To do
Every line of the material below must be repeated exactly.

————

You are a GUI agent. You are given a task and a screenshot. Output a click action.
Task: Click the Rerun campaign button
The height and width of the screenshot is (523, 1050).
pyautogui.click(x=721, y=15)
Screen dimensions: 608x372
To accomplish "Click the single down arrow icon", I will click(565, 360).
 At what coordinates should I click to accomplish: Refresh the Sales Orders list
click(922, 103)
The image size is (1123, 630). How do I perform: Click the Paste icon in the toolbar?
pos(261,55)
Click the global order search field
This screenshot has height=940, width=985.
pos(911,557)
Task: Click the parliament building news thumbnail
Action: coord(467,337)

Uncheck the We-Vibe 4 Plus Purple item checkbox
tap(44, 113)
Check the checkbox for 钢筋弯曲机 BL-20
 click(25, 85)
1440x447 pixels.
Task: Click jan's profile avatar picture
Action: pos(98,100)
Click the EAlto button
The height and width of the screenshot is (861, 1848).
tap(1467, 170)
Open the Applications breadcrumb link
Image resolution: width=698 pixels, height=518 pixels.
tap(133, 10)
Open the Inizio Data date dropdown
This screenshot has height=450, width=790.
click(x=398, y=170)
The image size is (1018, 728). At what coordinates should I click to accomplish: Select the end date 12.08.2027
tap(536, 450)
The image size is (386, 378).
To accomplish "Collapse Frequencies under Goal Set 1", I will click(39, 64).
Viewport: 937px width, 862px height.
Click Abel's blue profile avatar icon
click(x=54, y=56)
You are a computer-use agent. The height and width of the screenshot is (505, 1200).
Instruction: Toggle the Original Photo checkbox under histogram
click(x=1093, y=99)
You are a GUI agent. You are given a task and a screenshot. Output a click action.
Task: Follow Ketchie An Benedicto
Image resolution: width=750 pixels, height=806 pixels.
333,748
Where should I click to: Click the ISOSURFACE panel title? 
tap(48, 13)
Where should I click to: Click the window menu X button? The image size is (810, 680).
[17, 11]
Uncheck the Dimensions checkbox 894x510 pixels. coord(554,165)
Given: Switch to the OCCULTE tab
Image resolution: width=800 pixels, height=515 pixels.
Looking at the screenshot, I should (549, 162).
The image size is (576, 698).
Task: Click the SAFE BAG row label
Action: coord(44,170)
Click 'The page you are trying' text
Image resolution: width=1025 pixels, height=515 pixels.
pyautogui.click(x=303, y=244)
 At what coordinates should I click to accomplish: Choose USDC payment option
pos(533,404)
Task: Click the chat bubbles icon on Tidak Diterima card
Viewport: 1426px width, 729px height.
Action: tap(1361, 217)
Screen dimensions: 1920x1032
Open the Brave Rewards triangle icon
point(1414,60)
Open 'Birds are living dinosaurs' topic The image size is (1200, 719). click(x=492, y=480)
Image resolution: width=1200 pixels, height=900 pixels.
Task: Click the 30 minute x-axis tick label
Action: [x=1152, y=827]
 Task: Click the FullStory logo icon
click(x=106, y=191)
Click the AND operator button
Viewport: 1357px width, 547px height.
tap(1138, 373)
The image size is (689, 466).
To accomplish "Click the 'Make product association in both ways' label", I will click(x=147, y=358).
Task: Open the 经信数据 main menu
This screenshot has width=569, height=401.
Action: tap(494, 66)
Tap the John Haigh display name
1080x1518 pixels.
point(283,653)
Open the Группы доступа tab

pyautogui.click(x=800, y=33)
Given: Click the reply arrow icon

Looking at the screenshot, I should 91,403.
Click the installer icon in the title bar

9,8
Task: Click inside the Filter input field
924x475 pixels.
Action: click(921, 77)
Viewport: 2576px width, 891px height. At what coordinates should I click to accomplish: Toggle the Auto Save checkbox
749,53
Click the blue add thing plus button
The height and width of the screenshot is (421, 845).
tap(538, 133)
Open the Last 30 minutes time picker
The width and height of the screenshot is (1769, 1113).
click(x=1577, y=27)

————

Answer below
You are a GUI agent. You are given a task and a screenshot. Output a click action.
Task: Click the Rerun campaign button
The height and width of the screenshot is (523, 1050).
pyautogui.click(x=721, y=15)
Screen dimensions: 608x372
To accomplish "Click the single down arrow icon", I will click(565, 360).
 At what coordinates should I click to accomplish: Refresh the Sales Orders list
click(922, 103)
The image size is (1123, 630). How do I perform: Click the Paste icon in the toolbar?
pos(261,55)
Click the global order search field
This screenshot has height=940, width=985.
pos(911,557)
Task: Click the parliament building news thumbnail
Action: coord(467,337)

Uncheck the We-Vibe 4 Plus Purple item checkbox
tap(44, 113)
Check the checkbox for 钢筋弯曲机 BL-20
 click(25, 85)
1440x447 pixels.
Task: Click jan's profile avatar picture
Action: pos(98,100)
Click the EAlto button
The height and width of the screenshot is (861, 1848).
tap(1467, 170)
Open the Applications breadcrumb link
Image resolution: width=698 pixels, height=518 pixels.
tap(133, 10)
Open the Inizio Data date dropdown
This screenshot has height=450, width=790.
click(x=398, y=170)
The image size is (1018, 728). At what coordinates should I click to accomplish: Select the end date 12.08.2027
tap(536, 450)
The image size is (386, 378).
To accomplish "Collapse Frequencies under Goal Set 1", I will click(39, 64).
Viewport: 937px width, 862px height.
Click Abel's blue profile avatar icon
click(x=54, y=56)
You are a computer-use agent. The height and width of the screenshot is (505, 1200).
Instruction: Toggle the Original Photo checkbox under histogram
click(x=1093, y=99)
You are a GUI agent. You are given a task and a screenshot. Output a click action.
Task: Follow Ketchie An Benedicto
Image resolution: width=750 pixels, height=806 pixels.
333,748
Where should I click to: Click the ISOSURFACE panel title? 
tap(48, 13)
Where should I click to: Click the window menu X button? The image size is (810, 680).
[17, 11]
Uncheck the Dimensions checkbox 894x510 pixels. coord(554,165)
Given: Switch to the OCCULTE tab
Image resolution: width=800 pixels, height=515 pixels.
Looking at the screenshot, I should (549, 162).
The image size is (576, 698).
Task: Click the SAFE BAG row label
Action: coord(44,170)
Click 'The page you are trying' text
Image resolution: width=1025 pixels, height=515 pixels.
pyautogui.click(x=303, y=244)
 At what coordinates should I click to accomplish: Choose USDC payment option
pos(533,404)
Task: Click the chat bubbles icon on Tidak Diterima card
Viewport: 1426px width, 729px height.
Action: tap(1361, 217)
Screen dimensions: 1920x1032
Open the Brave Rewards triangle icon
point(1414,60)
Open 'Birds are living dinosaurs' topic The image size is (1200, 719). click(x=492, y=480)
Image resolution: width=1200 pixels, height=900 pixels.
Task: Click the 30 minute x-axis tick label
Action: [x=1152, y=827]
 Task: Click the FullStory logo icon
click(x=106, y=191)
Click the AND operator button
Viewport: 1357px width, 547px height.
tap(1138, 373)
The image size is (689, 466).
To accomplish "Click the 'Make product association in both ways' label", I will click(x=147, y=358).
Task: Open the 经信数据 main menu
This screenshot has width=569, height=401.
Action: tap(494, 66)
Tap the John Haigh display name
1080x1518 pixels.
point(283,653)
Open the Группы доступа tab

pyautogui.click(x=800, y=33)
Given: Click the reply arrow icon

Looking at the screenshot, I should 91,403.
Click the installer icon in the title bar

9,8
Task: Click inside the Filter input field
924x475 pixels.
Action: click(921, 77)
Viewport: 2576px width, 891px height. At what coordinates should I click to accomplish: Toggle the Auto Save checkbox
749,53
Click the blue add thing plus button
The height and width of the screenshot is (421, 845).
tap(538, 133)
Open the Last 30 minutes time picker
The width and height of the screenshot is (1769, 1113).
click(x=1577, y=27)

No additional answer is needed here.